San Bruno’s comments were in response to the panel’s report submitted to the California Public Utilities Commission in June. City attorneys filed a response with the state in mid-July claiming the report contained "numerous omissions and erroneous conclusions."
The five-member panel assembled by the California Public Utilities Commission consisted of academics, attorneys and business leaders working with expert consultants, concluded that construction work to replace a sewer pipe was the "most likely" cause of increased stress on a nearby PG&E gas line running beneath a San Bruno neighborhood -- stress that weakened the faulty welds in the pipe that 16 months later exploded, killing eight people and destroying 38 homes. Ground shaking from the work "could have played a key role in transforming a 'stable' threat to an 'unstable' threat, thus triggering the incident."
Determining the final cause of the accident still rests with the National Transportation Safety Board, whose report is not expected until fall; the panel’s report has no formal authority.
Ironically, one of the panel’s expert consultants recanted his earlier conclusions shortly after the report was submitted, citing newly discovered details of the gas line's operating history.
Robert Nickell originally determined that vibrations from the June 2008 sewer pipe bursting project had probably weakened the nearby Pacific Gas and Electric Co. gas transmission pipeline and led to its failure more than two years later. He downplayed the possibility that gas-level fluctuations alone over the years had weakened a poorly constructed seam weld enough so that it finally failed on Sept. 9, 2010.
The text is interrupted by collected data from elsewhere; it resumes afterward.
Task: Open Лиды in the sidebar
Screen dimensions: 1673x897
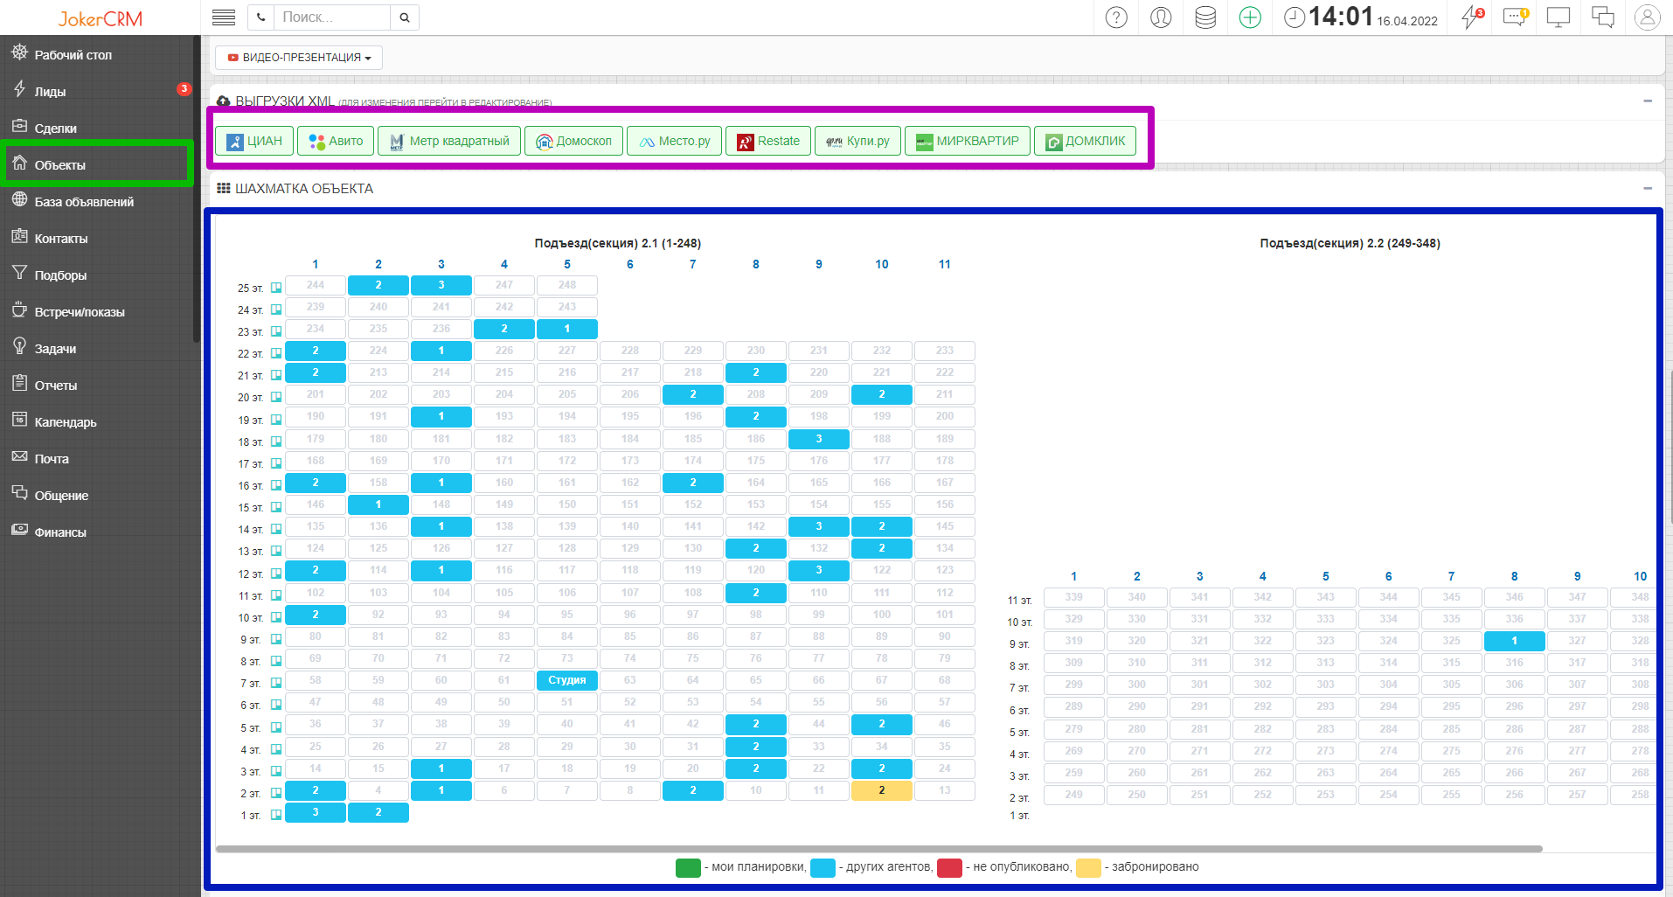Action: 50,92
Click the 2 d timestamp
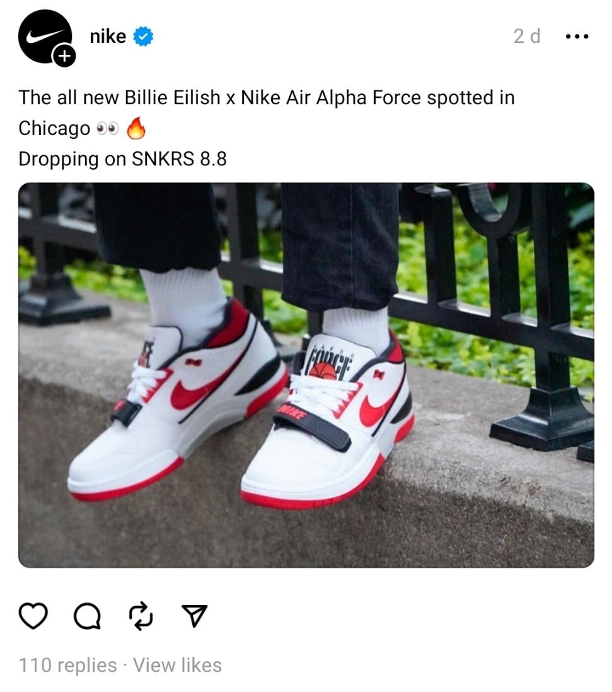Viewport: 612px width, 692px height. tap(527, 37)
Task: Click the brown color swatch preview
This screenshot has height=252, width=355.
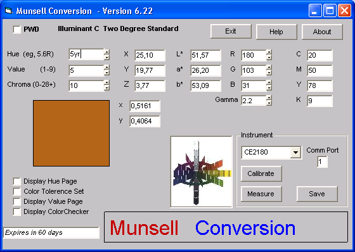Action: click(x=71, y=133)
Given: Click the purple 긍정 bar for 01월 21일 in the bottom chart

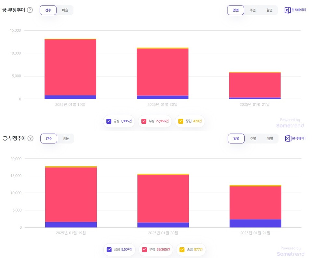Looking at the screenshot, I should (x=255, y=223).
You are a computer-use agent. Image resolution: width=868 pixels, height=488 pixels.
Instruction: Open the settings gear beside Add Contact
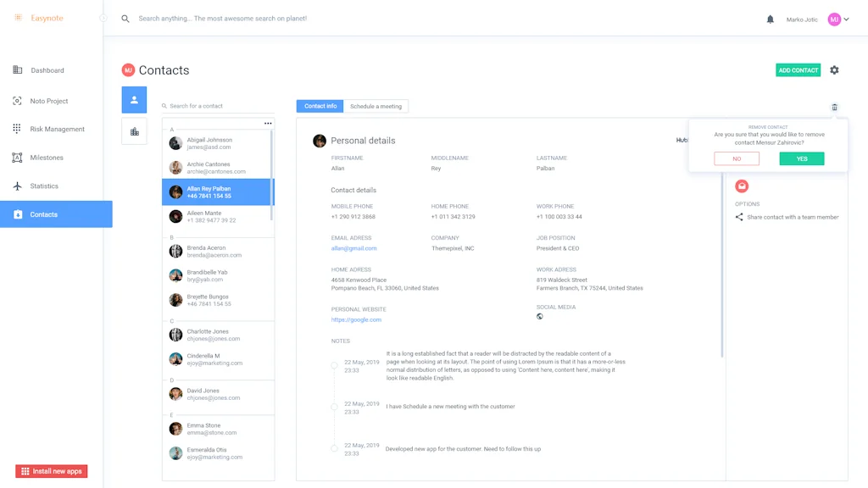(x=834, y=70)
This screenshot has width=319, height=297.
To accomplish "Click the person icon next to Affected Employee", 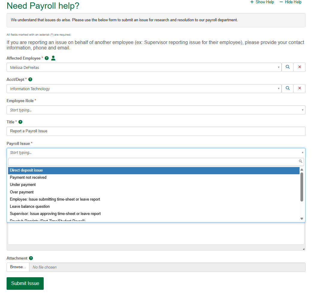I will 53,58.
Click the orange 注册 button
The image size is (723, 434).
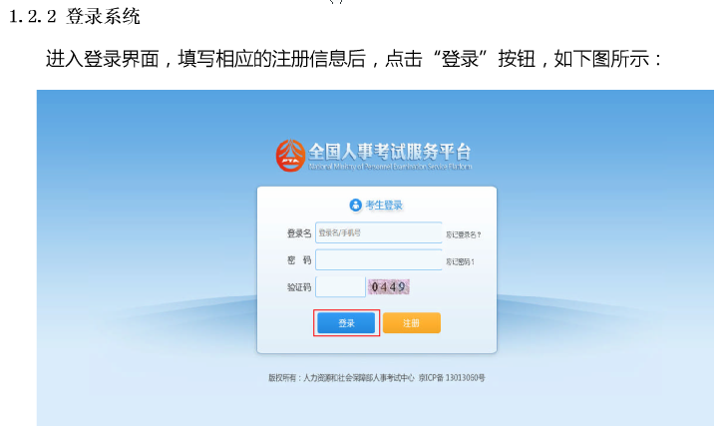tap(411, 323)
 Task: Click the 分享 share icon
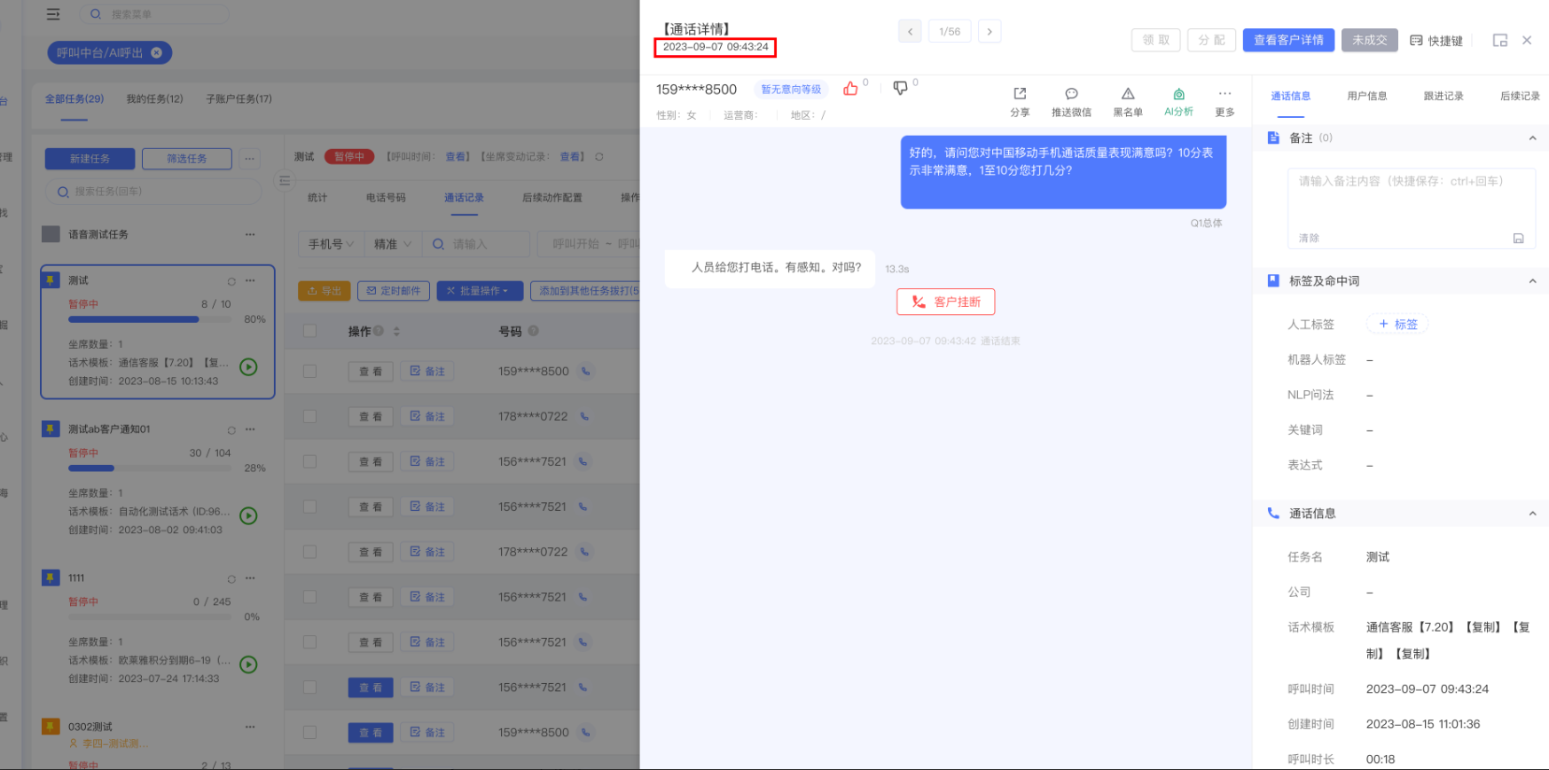click(1020, 94)
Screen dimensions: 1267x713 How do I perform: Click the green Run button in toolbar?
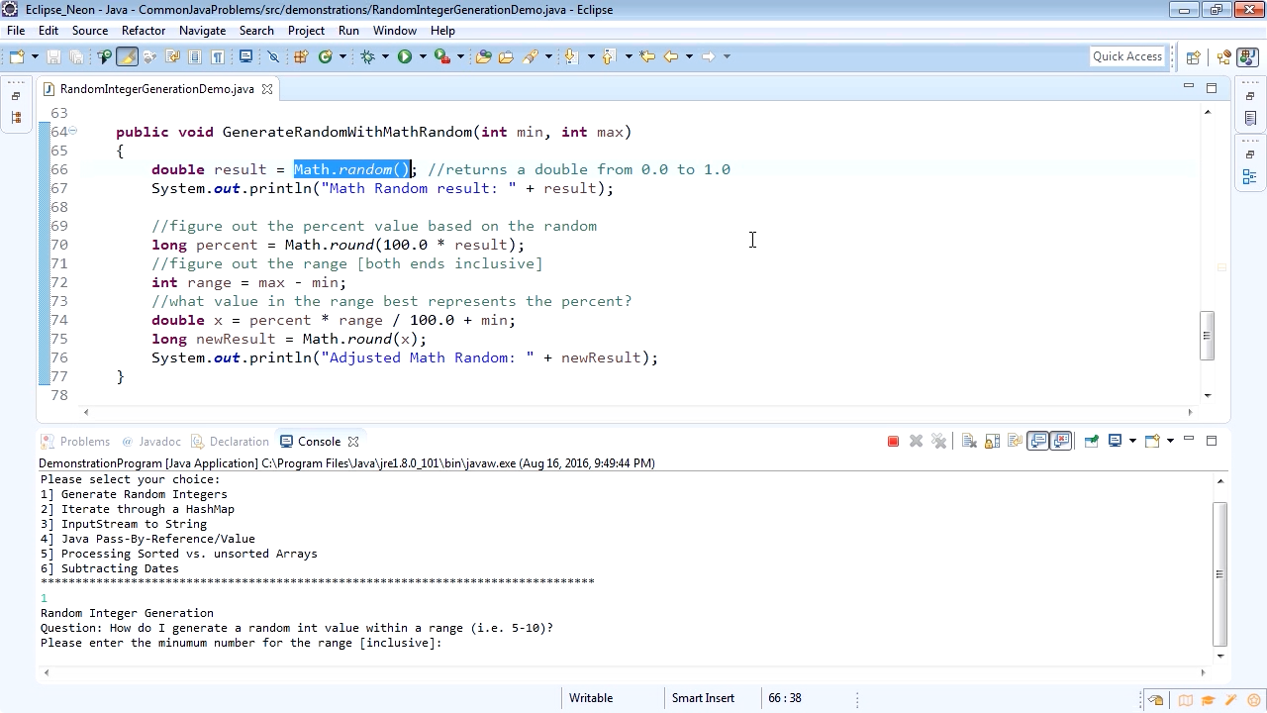[x=405, y=57]
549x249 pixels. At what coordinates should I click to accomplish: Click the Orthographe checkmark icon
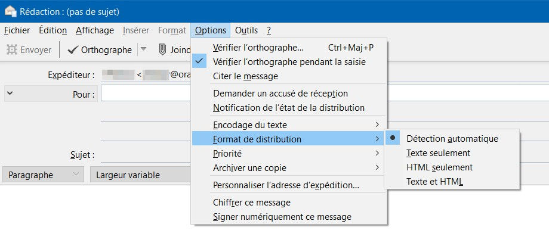pos(72,50)

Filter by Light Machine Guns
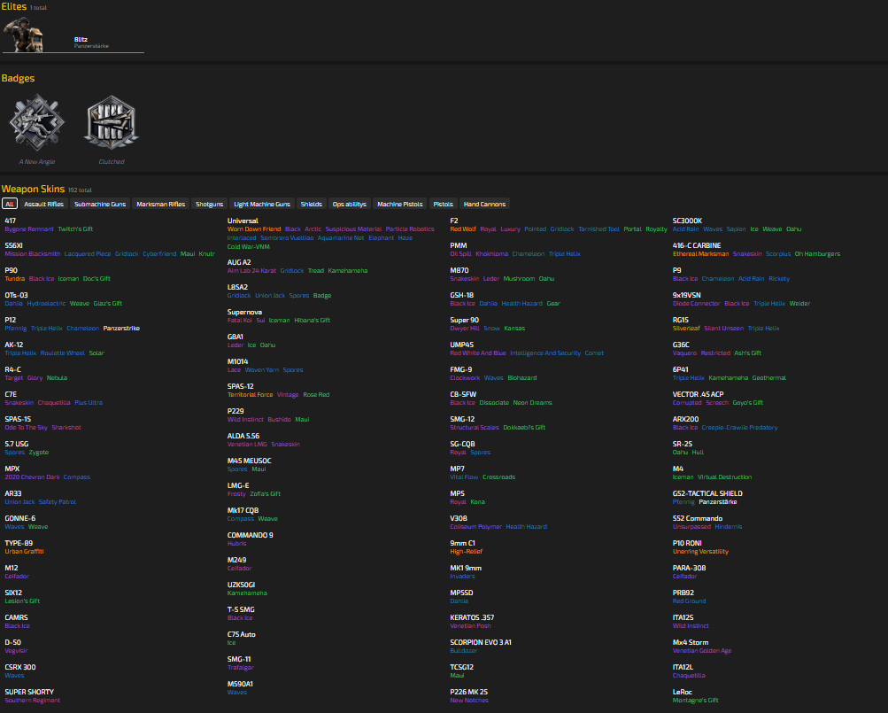[x=262, y=204]
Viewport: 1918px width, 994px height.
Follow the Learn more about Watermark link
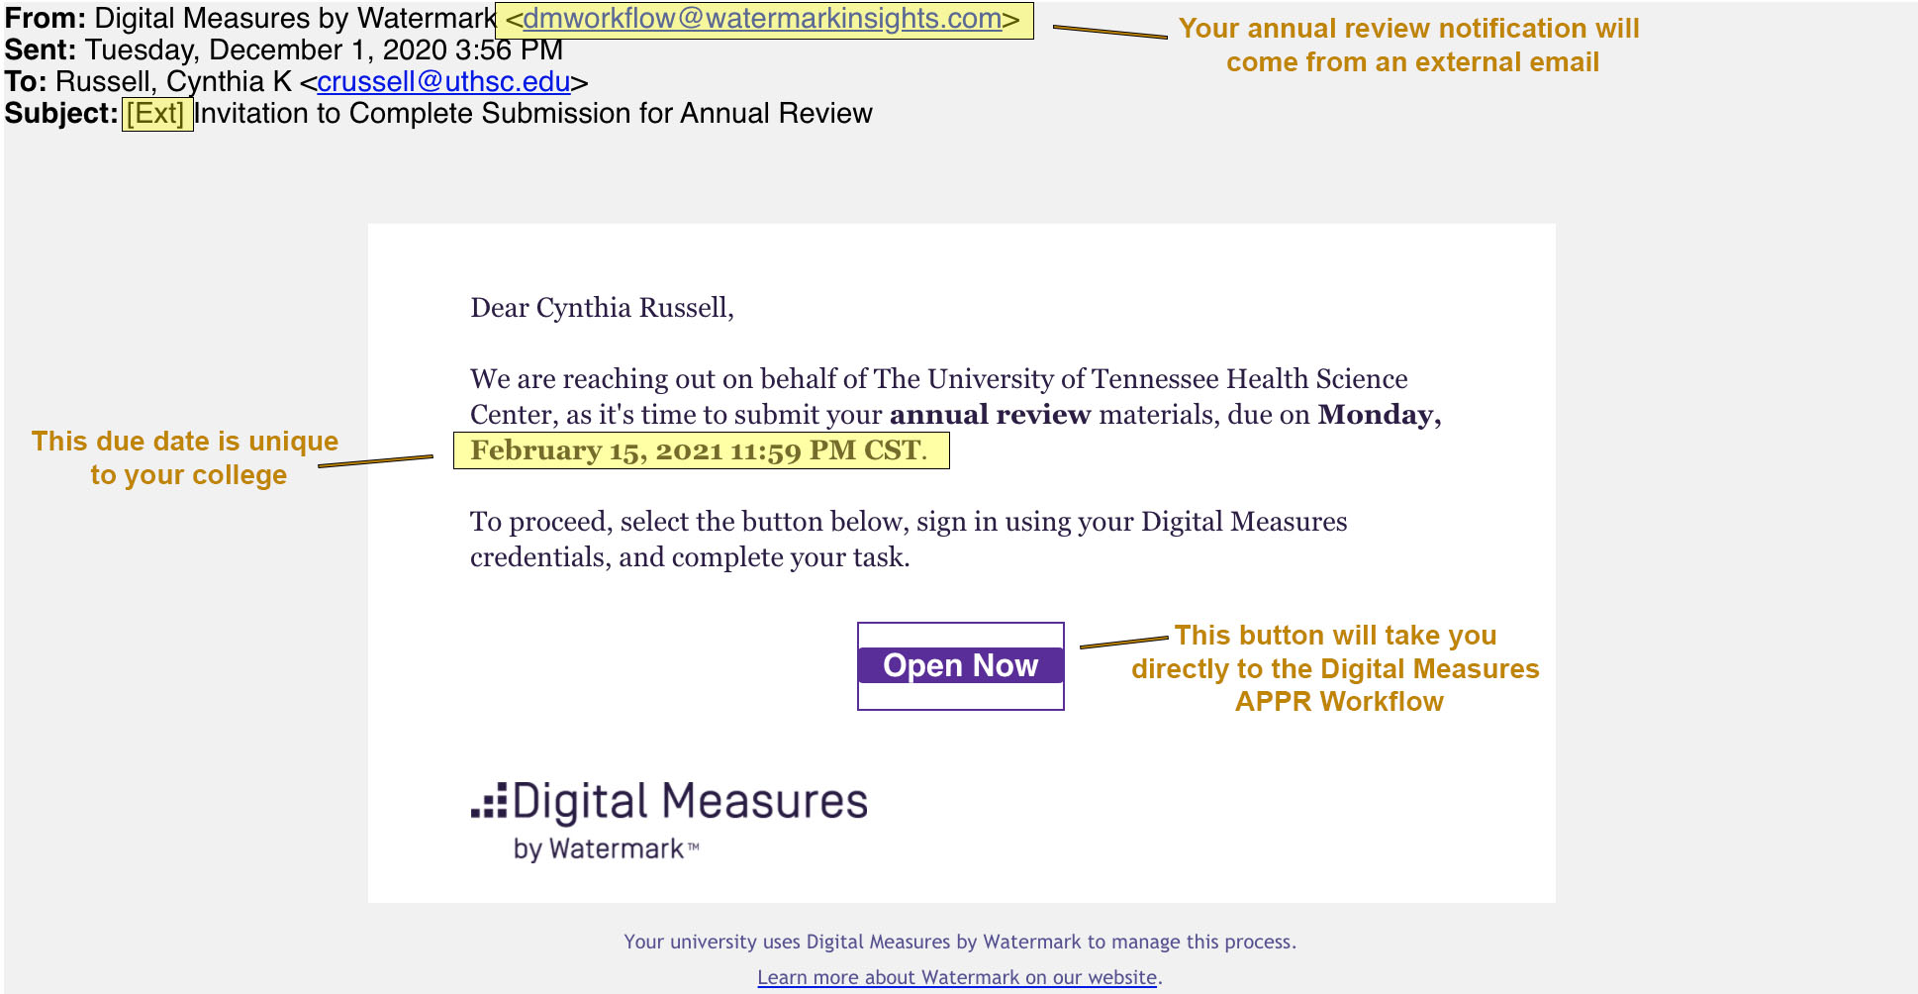pos(957,977)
However, Nickell now says that information contained in hundreds of thousands of documents that PG&E released to the state in July has led him to alter his conclusion. Originally, the gas pressure fluctuations were believed to be only in the 350 – 400 psi range. New information supplied by PG&E now reveal that over the life of the pipeline, gas pressure fluctuations widely varied between 125 and 350 psi. The forces exerted on the pipeline would have been especially damaging if the pressure levels changed often, Nickell observed.